To test that this query returns the expected sets I added some dummy data.

INSERT INTO `openfaasdb`.`legosets` (`LegoID`, `Description`, `ProductURL`) VALUES ('6000', 'Does not have an ImageURL', 'Blah');
INSERT INTO `openfaasdb`.`legosets` (`LegoID`, `Description`, `ProductURL`, `ImageURL`, `ImagePath`) VALUES ('6001', 'Does have both', 'Blah', 'blah', 'blah');
INSERT INTO `openfaasdb`.`legosets` (`LegoID`, `Description`, `ProductURL`, `ImagePath`) VALUES ('6002', 'Have path but not image url', 'Blah', 'blah');

Adding a new API end point that the scheduler will use to download images

The cron scheduler will be invoking a PUT to /legosets-download-images. This function will get the list of Lego sets that require images and will then use a task queue to do the actual work. The response will simply be the Lego ID and the Image URL that will be processed next.

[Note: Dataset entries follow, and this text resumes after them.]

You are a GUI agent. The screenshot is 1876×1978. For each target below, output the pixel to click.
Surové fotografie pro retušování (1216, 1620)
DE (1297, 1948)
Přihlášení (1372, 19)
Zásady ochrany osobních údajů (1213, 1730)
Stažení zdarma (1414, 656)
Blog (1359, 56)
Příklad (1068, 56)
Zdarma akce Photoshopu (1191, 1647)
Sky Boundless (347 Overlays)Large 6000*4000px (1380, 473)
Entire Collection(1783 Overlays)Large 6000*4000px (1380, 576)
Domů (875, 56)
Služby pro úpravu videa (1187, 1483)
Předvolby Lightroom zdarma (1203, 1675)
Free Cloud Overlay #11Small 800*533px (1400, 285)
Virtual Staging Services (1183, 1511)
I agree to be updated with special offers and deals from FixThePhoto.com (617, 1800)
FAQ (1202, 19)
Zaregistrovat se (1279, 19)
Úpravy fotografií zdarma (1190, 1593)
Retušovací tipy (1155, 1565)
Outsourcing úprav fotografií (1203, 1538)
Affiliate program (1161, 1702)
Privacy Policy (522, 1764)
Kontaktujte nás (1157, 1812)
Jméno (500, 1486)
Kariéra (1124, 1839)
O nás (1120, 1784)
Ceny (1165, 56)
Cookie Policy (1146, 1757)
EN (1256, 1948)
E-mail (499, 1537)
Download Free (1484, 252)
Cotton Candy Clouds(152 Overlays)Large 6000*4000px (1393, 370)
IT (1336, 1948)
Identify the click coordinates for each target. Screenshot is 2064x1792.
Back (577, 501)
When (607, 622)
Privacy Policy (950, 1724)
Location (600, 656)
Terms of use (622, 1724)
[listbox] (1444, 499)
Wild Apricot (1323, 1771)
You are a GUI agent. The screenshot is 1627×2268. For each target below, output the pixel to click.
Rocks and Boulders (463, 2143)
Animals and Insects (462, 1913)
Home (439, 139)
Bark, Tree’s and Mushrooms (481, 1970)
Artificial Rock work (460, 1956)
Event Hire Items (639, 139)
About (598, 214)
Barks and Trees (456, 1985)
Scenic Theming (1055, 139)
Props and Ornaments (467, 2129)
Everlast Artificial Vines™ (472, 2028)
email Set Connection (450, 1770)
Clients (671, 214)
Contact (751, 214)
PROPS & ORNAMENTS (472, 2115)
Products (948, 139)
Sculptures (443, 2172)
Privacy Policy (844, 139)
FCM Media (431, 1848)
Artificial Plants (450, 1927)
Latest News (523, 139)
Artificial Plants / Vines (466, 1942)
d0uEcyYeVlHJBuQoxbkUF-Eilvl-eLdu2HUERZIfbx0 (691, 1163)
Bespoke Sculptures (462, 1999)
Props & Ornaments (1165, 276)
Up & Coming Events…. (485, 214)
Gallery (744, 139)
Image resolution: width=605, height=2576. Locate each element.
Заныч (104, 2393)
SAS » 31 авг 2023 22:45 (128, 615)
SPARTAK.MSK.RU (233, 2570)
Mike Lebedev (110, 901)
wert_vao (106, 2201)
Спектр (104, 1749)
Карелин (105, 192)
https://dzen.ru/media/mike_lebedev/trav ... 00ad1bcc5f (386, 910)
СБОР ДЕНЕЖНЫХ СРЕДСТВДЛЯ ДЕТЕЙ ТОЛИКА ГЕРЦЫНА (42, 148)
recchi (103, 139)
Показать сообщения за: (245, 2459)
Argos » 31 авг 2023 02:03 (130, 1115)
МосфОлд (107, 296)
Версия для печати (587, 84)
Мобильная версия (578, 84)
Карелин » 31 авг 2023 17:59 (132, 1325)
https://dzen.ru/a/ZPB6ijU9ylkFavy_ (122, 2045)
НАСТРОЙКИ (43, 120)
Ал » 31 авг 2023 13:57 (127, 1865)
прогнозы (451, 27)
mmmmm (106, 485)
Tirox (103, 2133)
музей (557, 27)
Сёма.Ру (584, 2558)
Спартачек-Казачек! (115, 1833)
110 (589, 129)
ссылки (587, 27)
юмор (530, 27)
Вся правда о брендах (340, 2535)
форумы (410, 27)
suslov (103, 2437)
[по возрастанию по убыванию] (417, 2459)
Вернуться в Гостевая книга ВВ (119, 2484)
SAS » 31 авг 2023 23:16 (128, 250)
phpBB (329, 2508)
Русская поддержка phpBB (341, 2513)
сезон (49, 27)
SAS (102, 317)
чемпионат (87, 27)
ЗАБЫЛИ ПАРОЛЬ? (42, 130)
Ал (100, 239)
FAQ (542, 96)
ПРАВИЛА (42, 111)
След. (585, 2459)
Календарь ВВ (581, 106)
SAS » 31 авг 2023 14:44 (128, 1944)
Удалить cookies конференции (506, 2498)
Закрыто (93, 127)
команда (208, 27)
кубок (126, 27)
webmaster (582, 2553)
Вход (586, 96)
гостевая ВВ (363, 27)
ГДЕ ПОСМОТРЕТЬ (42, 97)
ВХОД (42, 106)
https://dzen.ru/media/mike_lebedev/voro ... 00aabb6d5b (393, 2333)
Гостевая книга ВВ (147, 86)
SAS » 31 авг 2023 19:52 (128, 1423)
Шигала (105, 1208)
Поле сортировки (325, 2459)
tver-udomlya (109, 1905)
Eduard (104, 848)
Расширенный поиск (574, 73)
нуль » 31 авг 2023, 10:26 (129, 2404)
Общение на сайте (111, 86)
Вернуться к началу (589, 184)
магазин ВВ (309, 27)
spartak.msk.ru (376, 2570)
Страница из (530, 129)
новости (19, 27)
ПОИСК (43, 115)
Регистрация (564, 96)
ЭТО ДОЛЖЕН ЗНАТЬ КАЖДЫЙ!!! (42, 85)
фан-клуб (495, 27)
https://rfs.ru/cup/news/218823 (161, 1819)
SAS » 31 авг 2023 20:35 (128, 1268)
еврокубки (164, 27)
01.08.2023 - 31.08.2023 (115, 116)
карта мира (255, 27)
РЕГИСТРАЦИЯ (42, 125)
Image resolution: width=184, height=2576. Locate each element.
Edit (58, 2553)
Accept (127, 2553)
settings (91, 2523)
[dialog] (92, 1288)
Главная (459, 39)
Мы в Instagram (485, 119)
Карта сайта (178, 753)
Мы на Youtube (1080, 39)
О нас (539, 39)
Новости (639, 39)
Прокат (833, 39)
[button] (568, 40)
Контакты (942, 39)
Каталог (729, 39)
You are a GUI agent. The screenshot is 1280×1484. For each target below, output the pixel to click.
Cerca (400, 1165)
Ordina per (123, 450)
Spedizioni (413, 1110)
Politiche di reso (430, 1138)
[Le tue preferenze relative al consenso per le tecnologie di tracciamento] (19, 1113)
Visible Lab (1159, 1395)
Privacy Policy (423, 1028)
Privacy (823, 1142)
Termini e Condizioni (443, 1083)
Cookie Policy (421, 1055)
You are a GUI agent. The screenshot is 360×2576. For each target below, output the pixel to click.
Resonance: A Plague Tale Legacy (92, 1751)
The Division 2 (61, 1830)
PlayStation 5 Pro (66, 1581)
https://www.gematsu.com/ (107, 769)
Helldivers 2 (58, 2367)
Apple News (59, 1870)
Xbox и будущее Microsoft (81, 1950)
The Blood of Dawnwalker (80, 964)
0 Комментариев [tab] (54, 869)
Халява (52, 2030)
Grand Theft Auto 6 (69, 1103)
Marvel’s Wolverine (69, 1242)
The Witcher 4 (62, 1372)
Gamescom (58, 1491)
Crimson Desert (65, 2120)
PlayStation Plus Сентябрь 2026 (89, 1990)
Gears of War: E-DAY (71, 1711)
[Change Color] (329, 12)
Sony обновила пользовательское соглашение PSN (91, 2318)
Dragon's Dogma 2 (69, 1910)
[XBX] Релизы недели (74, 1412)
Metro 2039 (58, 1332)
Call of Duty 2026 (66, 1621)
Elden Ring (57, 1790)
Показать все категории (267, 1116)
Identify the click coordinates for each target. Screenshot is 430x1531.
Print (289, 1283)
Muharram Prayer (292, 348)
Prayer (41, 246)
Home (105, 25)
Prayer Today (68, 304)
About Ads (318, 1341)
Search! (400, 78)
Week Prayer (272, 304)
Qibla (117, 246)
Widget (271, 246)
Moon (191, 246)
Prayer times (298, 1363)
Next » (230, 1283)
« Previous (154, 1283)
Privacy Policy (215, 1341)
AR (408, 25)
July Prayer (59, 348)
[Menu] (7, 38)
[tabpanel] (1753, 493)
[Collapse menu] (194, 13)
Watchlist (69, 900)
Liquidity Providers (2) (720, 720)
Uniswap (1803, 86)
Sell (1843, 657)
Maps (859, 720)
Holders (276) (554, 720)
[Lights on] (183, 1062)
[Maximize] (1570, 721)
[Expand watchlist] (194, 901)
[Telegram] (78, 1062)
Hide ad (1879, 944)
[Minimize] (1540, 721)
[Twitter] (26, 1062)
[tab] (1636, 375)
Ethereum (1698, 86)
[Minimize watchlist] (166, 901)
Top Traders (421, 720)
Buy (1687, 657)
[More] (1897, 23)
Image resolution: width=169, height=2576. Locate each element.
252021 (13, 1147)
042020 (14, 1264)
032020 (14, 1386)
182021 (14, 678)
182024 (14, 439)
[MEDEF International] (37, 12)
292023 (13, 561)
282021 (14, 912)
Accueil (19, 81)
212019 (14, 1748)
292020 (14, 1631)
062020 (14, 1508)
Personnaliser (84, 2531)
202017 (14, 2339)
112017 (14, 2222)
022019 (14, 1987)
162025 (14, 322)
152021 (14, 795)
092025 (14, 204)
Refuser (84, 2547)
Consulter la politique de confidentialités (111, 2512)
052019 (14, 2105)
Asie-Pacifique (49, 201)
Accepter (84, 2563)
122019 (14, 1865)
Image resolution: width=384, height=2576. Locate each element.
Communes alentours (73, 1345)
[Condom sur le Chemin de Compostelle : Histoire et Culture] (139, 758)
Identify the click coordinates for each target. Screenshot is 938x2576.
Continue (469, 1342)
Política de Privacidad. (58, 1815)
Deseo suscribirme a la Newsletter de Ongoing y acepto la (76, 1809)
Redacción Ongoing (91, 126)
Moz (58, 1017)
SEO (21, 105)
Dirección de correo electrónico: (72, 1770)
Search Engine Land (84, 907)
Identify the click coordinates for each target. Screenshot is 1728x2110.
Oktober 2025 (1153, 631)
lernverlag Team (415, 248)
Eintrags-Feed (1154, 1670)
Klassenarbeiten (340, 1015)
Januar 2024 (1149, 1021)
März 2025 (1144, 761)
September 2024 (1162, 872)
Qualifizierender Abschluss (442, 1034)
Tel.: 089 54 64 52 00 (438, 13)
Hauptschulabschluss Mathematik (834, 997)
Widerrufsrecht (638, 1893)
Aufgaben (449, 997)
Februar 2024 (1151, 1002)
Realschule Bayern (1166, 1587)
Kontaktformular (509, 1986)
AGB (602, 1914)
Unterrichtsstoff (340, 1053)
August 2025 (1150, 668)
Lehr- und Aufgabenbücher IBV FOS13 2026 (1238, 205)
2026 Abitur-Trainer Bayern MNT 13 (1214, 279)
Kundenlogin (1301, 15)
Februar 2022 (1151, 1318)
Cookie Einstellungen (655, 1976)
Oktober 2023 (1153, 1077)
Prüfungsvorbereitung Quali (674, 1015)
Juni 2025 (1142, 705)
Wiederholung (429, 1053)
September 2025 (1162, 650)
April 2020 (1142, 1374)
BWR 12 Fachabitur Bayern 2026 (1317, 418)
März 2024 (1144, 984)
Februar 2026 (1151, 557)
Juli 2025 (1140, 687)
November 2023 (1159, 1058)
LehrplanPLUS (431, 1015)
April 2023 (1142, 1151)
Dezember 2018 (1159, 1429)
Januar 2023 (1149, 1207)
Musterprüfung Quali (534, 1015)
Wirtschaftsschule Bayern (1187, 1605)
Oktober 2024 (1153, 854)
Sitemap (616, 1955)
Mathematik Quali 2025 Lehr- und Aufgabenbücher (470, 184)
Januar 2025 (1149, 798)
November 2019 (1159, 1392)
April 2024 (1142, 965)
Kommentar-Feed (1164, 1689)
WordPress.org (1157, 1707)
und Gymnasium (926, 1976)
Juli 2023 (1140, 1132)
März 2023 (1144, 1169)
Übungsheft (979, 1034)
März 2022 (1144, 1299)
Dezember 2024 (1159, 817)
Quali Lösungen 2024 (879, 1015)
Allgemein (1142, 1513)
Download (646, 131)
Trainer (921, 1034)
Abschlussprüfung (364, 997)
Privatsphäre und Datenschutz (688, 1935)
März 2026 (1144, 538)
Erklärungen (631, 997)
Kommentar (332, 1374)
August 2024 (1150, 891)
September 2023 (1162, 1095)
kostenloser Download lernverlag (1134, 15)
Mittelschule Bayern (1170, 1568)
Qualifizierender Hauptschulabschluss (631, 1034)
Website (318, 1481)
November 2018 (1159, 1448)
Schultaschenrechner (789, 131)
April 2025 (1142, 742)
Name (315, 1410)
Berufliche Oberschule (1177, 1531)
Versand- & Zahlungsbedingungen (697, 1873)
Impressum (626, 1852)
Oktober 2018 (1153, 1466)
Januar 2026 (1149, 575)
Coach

… and yes I know this is not really RESTful.

# handler.py

# Added to the hacked router
elif event.method == 'PUT':
        if event.path == '/legosets-download-images':
            response = download_legoset_images()
...
def download_legoset_images():
    session = create_database_session()
    legosets = get_legosets_that_need_an_image_download(session, limit=2)
    result = []

    for legoset in legosets:
        result.append({
            'legoID': legoset.legoID,
            'imageURL': legoset.imageURL
        })

    session.close()
    return {"sets": result}

Tested locally

$ python indev.py
/legosets-download-images
{'sets': [{'imageURL': 'https://live.staticflickr.com/65535/49698377257_be3f773feb_b.jpg',
           'legoID': 21322},
          {'imageURL': 'https://images.brickset.com/sets/AdditionalImages/21325-1/21325-1_95850.jpg',
           'legoID': 21325}]}

Next actions

Tomorrow I will start exploring a task queue. I have used Celery in the past but recently I learned about Redis Queue so I am keen to explore this.